2018 animation, dir. Bob Persichetti, Peter Ramsey and Rodney
Rothman; IMDb /
allmovie.
Kid bitten by radioactive spider, great responsibility, blah blah. But
this isn't just another retread of the usual origin story: universes
are colliding, and each of them has its own Spider-Man.
It's a shame therefore that Miles Morales, the centre of the
narrative, has such a conventional progression: uncontrolled powers,
new enemies, new friends, betrayal, depression, not good enough for
the Big Fight, has a Moment of Realisation, goes along anyway and
saves the day. That's an awful lot of superhero origin stories, and
this film doesn't add much to that.
It's all the others who make it interesting. The five other
Spider-Man-equivalents from alternate worlds may individually be
under-used, not surprising since they have to be squeezed in next to
some entirely pointless minor supervillains as well as the main
opposition, but collectively they do an effective job of pointing up
the differences between different worlds' superheroes as well as the
similarities, the factors that make each one an effective hero for
their own world. (As it is, some of them are introduced in parallel.
Original plans had more of the alternates, who'd presumably have
been even less developed each.)
The animation feels to me like the first time I've seen a comic-book
film that is trying to imitate the feel of comics, more than the
easy trappings of brightly-coloured costumes and so on. It's a blend
of generic modern CGI and near-photorealistic backgrounds from
Sony-Imageworks (the cars in particular look as if they've been
modelled for an advertisement) with characters who while they've
obviously started off as the usual uncanny-valley dolls have been
augmented with 3d-rigged highlight lines. By being inaccurate in terms
of modelling of a human being, those lines make the characters look
more like people, or rather more like the cartoons that they're
supposed to be. Then the backgrounds sometimes shift in style to a
more four-colour form, and the camera moves at least as much as the
characters do, while not being twirled round so as to disrupt the
viewer's reference: as the frame follows characters through their
acrobatics, one still has a sense of what's where and how things
relate to each other. I wonder whether this sort of impression, of
everything moving fast but still making sense, is what some comic
readers may get from the static images, which to me have always seemed
poor at delivering any sense of movement.
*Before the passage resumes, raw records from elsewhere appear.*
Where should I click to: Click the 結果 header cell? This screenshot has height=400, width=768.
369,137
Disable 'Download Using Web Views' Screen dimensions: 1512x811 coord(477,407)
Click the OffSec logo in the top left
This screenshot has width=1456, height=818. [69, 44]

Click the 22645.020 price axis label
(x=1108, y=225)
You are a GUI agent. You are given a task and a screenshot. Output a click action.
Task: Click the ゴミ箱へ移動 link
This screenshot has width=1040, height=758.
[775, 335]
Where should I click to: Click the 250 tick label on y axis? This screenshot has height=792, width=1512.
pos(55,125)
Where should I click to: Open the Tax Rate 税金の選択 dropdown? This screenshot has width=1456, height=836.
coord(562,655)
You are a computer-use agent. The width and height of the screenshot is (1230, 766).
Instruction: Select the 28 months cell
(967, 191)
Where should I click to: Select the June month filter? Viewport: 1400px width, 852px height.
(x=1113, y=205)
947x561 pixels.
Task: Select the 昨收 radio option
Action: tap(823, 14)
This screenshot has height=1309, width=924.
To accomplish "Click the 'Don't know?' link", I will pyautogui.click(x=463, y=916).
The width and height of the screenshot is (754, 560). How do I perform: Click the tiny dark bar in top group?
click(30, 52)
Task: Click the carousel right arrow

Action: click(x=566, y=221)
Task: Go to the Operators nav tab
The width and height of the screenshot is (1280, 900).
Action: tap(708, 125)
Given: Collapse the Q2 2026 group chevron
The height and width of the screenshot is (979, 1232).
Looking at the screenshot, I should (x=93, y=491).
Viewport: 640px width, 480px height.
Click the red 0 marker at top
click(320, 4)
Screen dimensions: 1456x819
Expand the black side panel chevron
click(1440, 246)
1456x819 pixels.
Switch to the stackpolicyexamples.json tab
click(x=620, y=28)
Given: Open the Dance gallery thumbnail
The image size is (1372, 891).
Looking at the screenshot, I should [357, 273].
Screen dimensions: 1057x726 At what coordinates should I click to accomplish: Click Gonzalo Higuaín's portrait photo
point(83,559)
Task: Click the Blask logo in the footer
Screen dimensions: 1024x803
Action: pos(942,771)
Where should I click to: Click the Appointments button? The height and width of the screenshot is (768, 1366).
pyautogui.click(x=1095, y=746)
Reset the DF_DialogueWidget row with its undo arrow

Pacing is a bit rough. The chases are good but samey, the superminions
get shoehorned in to keep things moving when we might have had some
character development, and the most interesting character in the
piece, this world's version of Doctor Octopus, is casually wiped off
the board so as not to overshadow the final fight against the real
boss. (Way too late for that.)
I'm not much of a superhero fan, and this certainly isn't perfect, but
I enjoyed it all the same. And I'd definitely like to see more
animation done in this style and with this sense of enthusiasm.